RAID 10 over RAID 5 when using SSDs

raidsasssdvirtualization

I am considering implementing an iSCSI shared storage array using SATA SSDs instead of the 15k RPM SAS drives we normally purchase.

We normally use RAID 10 because of spindle contention with the random IO produced by virtualized workloads.

I was wondering if we could switch to RAID 5 or RAID 6 to have more usable space now that spindle contention is less of an issue. A question in my mind is how much overhead there is from the controller calculating parity. I am aware that this configuration will not allow TRIM to function.

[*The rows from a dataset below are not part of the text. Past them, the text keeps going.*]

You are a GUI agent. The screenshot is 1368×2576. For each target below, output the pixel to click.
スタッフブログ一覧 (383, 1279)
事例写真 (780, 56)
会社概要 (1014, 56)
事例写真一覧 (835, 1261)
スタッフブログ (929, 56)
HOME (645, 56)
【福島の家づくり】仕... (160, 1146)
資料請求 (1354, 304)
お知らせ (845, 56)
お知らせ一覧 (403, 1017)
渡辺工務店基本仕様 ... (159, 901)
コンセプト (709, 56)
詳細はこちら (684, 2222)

Our current workloads are running on a Dell H800 with a 24 bay external enclosure.

Best Answer

Modification of single block will still require reading whole stripe from the disk and saving it again, or recalculating the parity block (depending on RAID implementation) and saving it to disk. Because SSDs have less problems performing random accesses it won't suffer as much performance degradation as similar array with HDDs but it won't be negligible.

The other problem you may run into is the performance of the controller itself. Cards with older chipsets can't process more than 400-500MiB/s with RAID. You definitely want to check for that.

In the end, only you can answer this question by benchmarking. Check how fast either configuration is running and use it.

I'd advise against RAID5/6, especially when it's a performance critical array.